Es gab deutliche Unterschiede: Der Australopithecus, der vor etwa drei bis vier Millionen Jahren lebte, war sichtbar monogamer als der wesentlich ältere Ardipithecus und der sehr viel jüngere Neandertaler. Letzterer war wohl deutlich dominanzorientierter und bevorzugte mehr wechselnde Sex-Partner als der moderne Mensch – falls er sich wirklich der Länge seines Ringfingers entsprechend verhielt. Emma Nelson kommt zu dem Schluss:
Man nimmt an, dass pränatale Androgene die Gene beeinflussen, die für die Entwicklung der Finger, Zehen und des reproduktiven Systems verantwortlich sind. Wir konnten kürzlich zeigen, dass promiskuitive Primaten-Spezies verstärkt einen längeren Ring- als Zeigefinger hatten, während es bei monogamen umgekehrt war.

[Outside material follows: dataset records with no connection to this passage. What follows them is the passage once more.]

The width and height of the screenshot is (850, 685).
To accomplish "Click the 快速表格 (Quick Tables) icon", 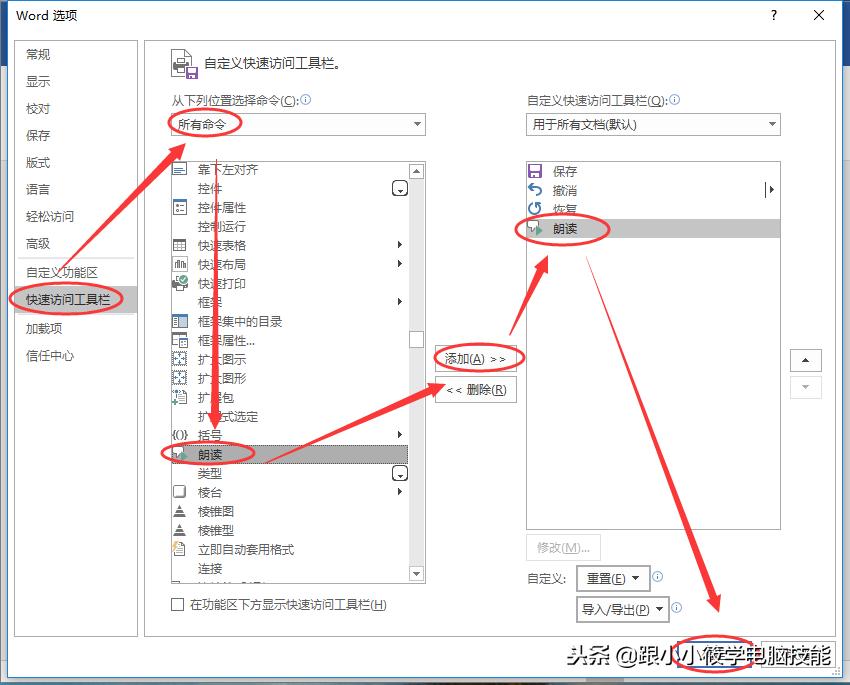I will pos(186,245).
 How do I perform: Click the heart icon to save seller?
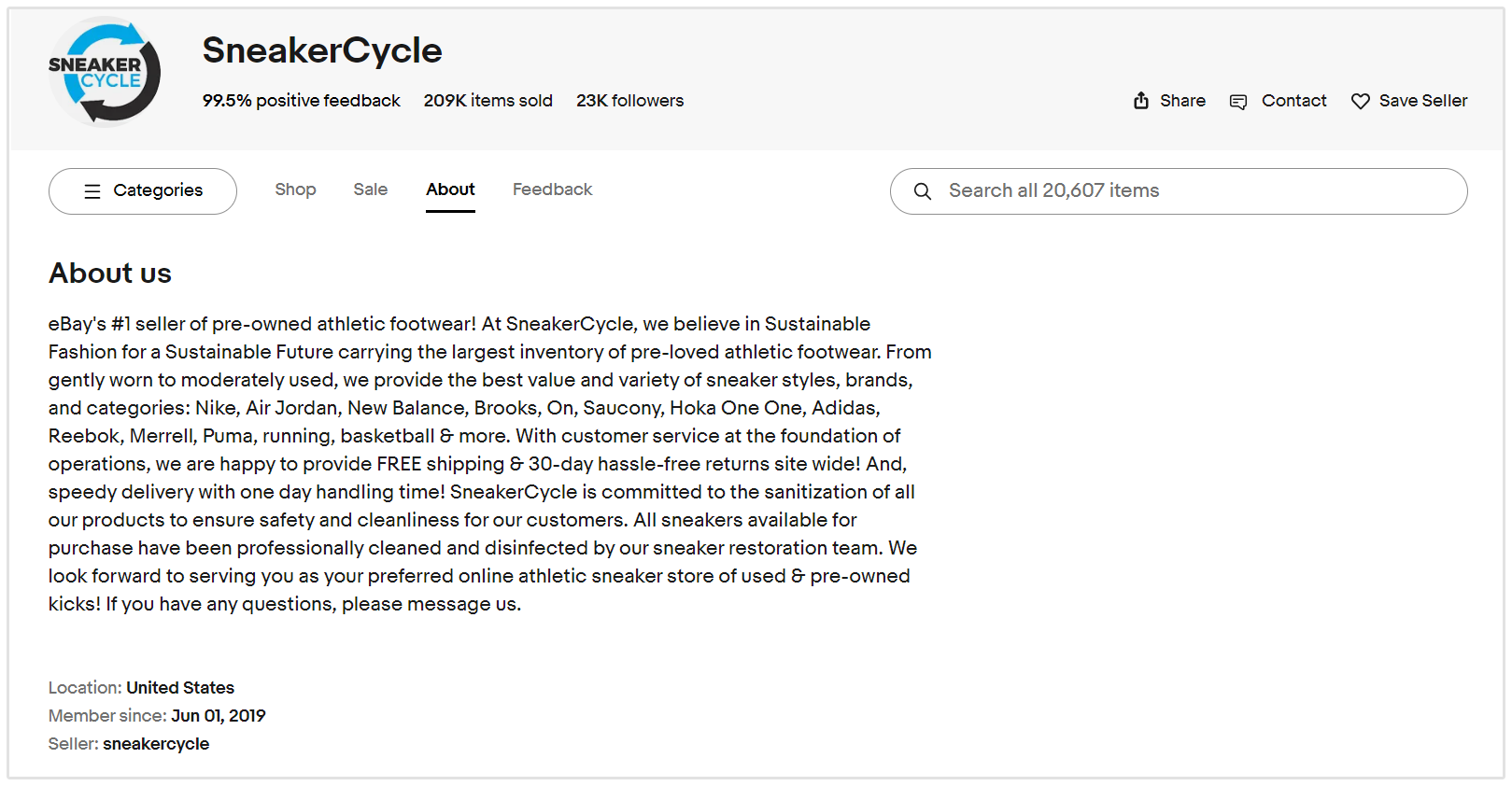[1361, 102]
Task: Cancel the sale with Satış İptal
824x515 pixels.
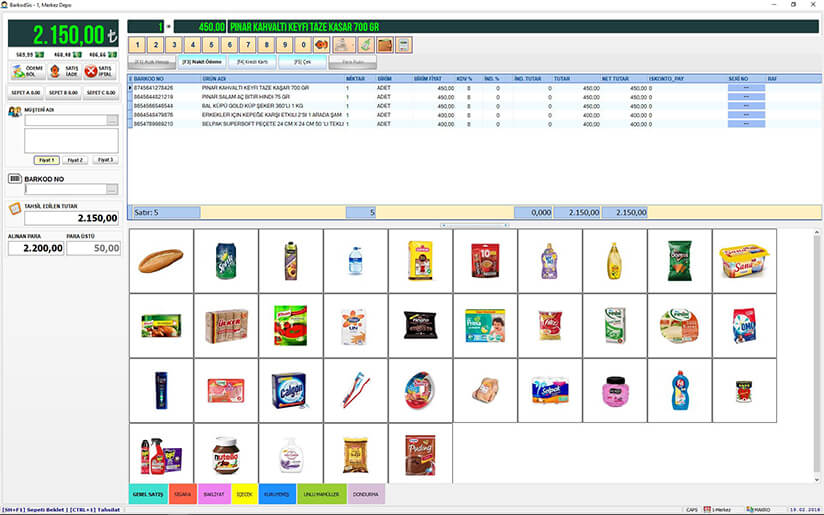Action: coord(100,71)
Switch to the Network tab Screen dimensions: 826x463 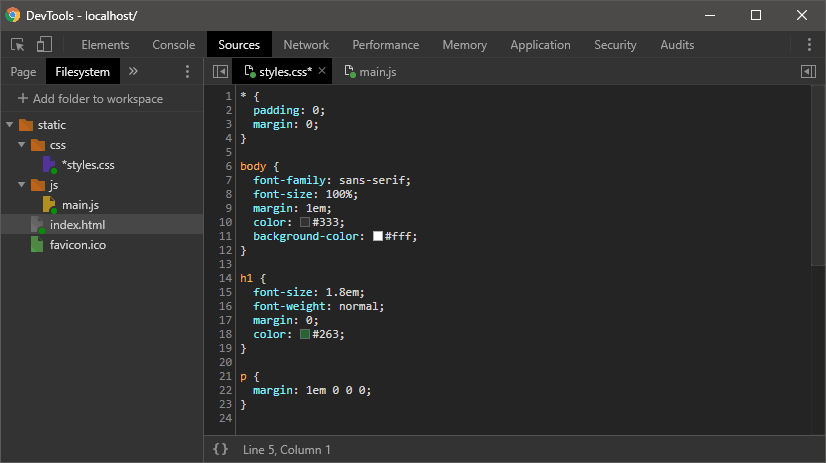pos(306,45)
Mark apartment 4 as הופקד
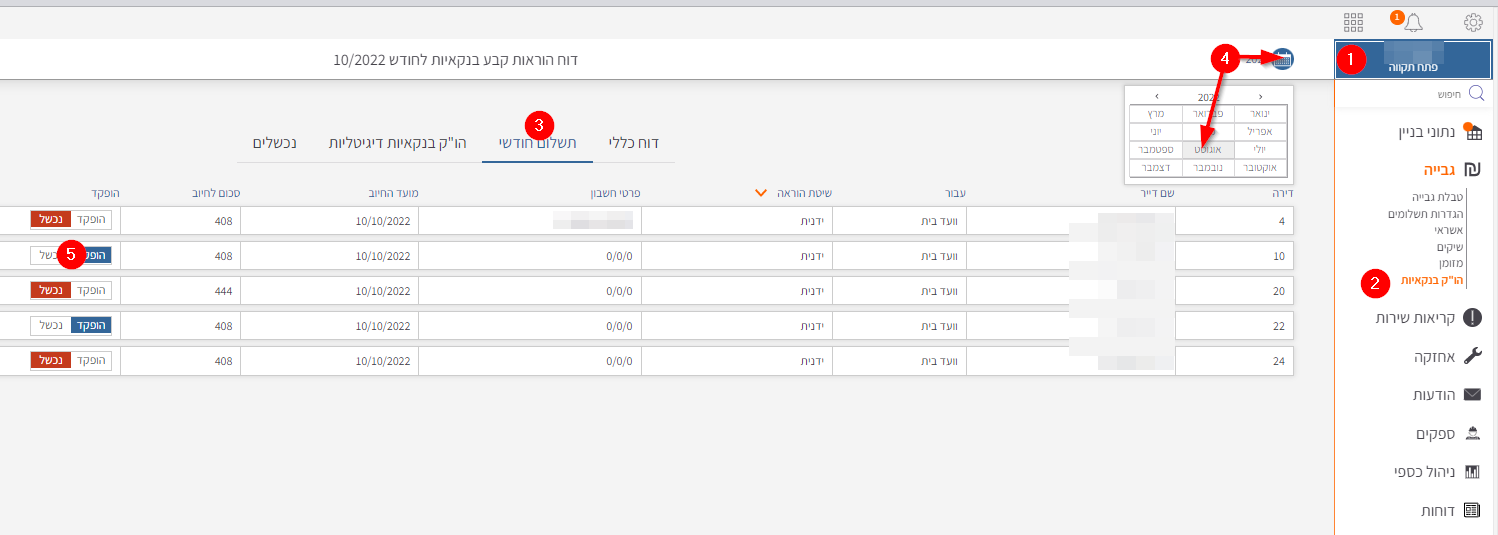This screenshot has width=1498, height=535. point(91,219)
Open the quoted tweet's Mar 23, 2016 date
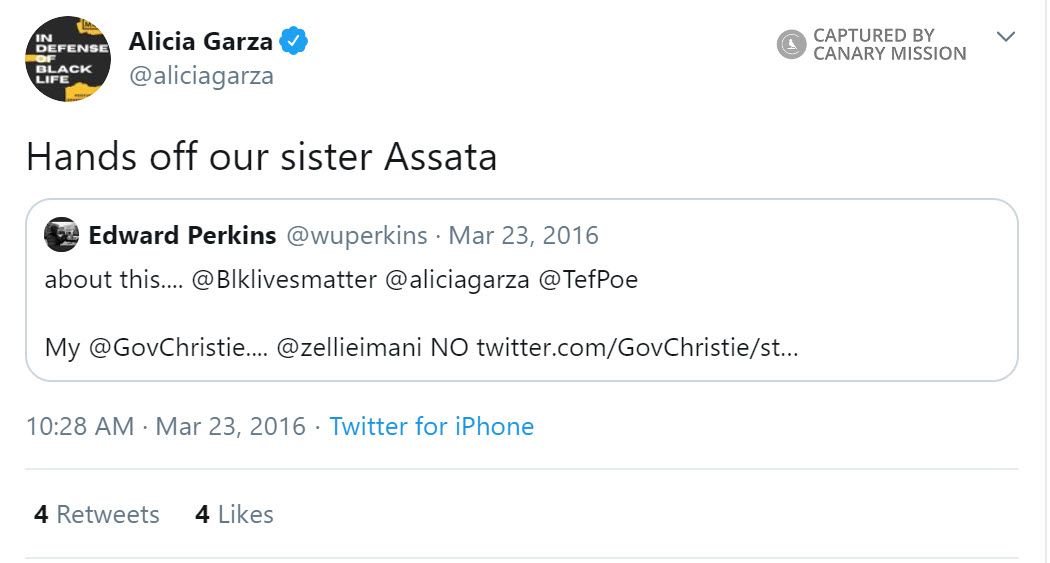The image size is (1050, 563). pyautogui.click(x=523, y=236)
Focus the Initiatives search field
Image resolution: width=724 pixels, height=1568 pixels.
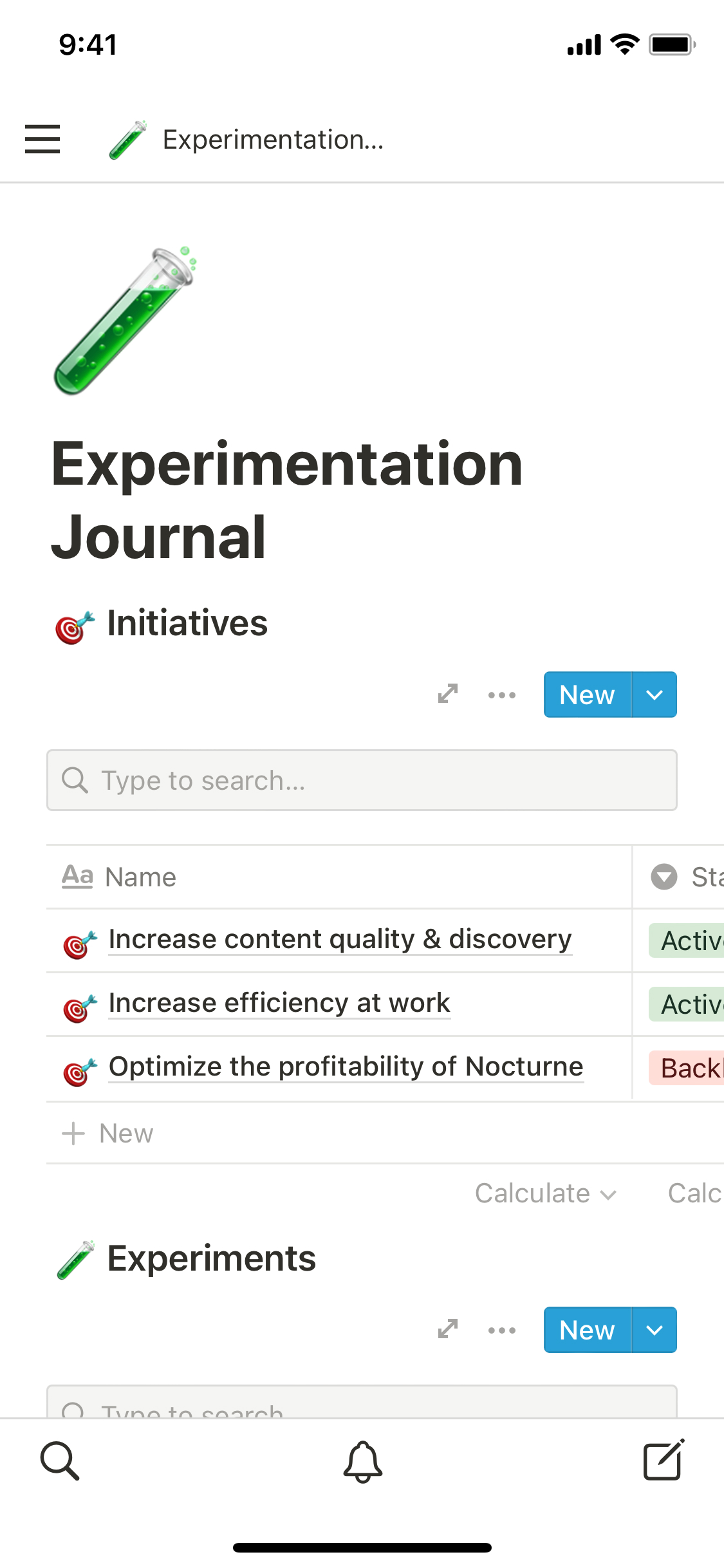tap(362, 780)
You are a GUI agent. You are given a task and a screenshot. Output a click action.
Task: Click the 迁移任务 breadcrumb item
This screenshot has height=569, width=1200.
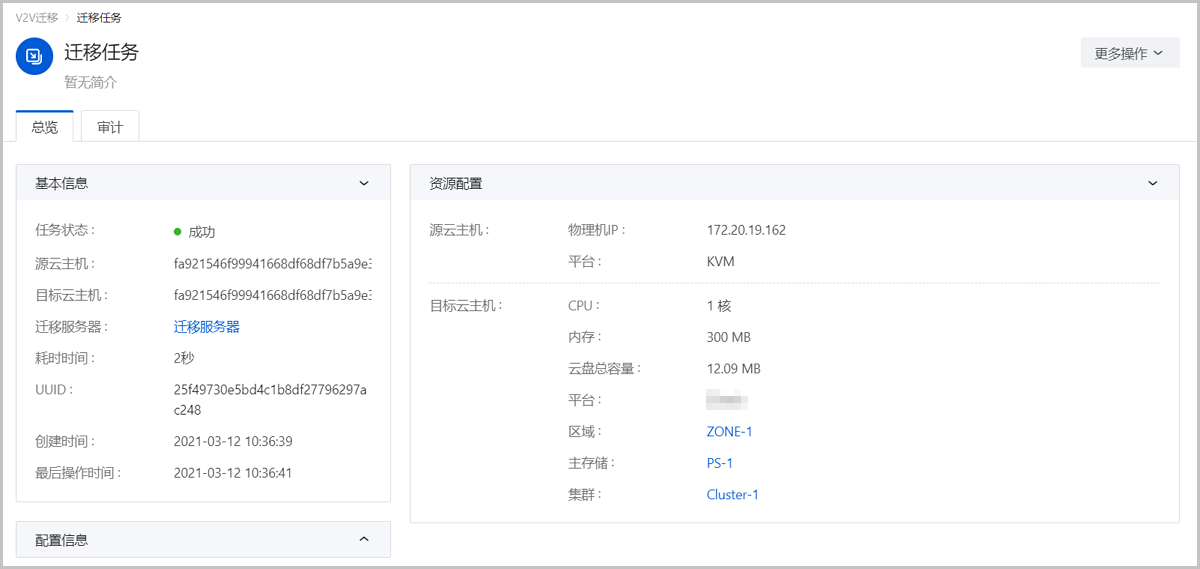coord(99,18)
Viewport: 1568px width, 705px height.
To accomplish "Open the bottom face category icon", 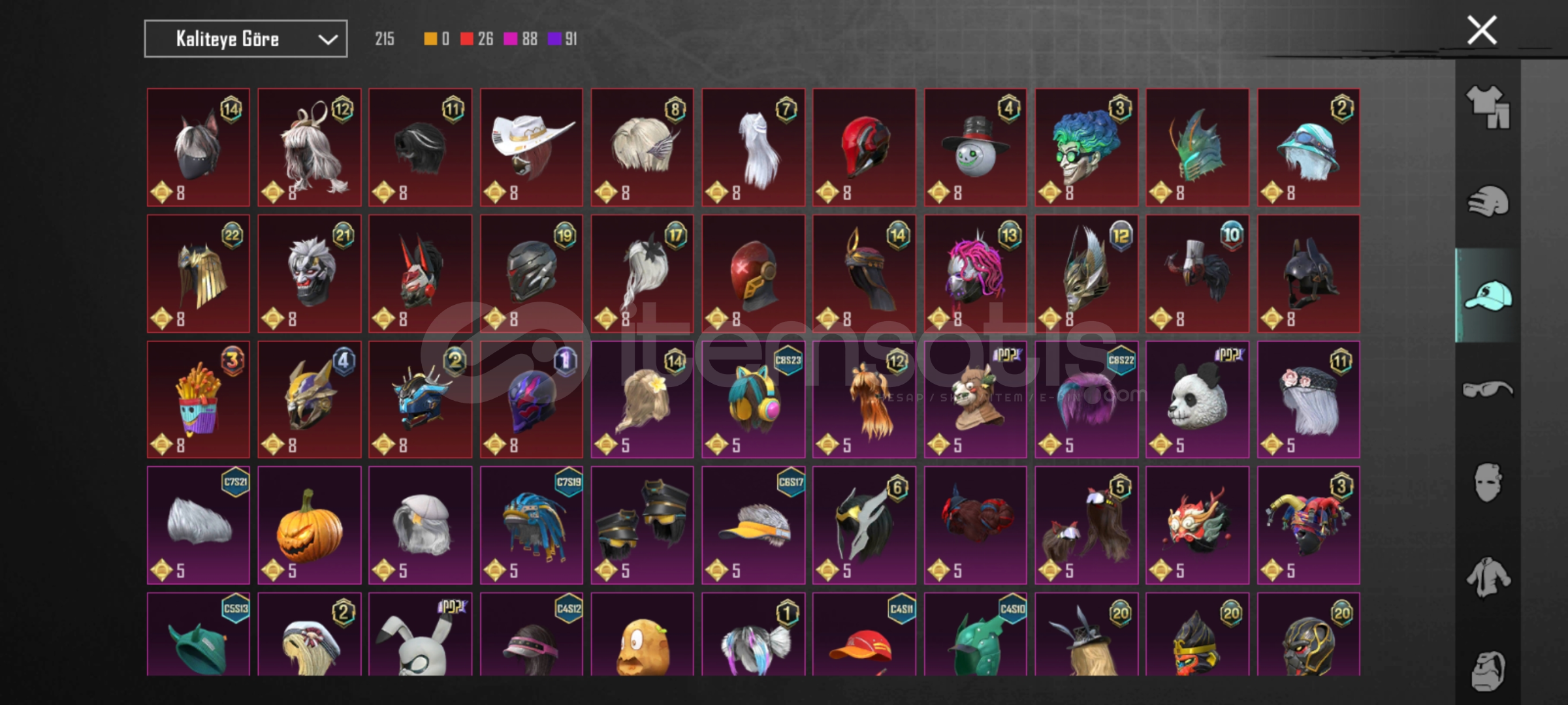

Wir nutzen nun diese Information, um das Sozialverhalten ausgestorbener Affen und von Hominiden abzuschätzen. Obwohl es nur sehr beschränkt Fossilien aus dieser Periode gibt, und mehr Fossilien zur Bestätigung unserer Ergebnisse nötig sein werden, könnte diese Methode einen aufregenden neuen Weg öffnen, um zu verstehen, wie sich unser Sozialverhalten entwickelt hat.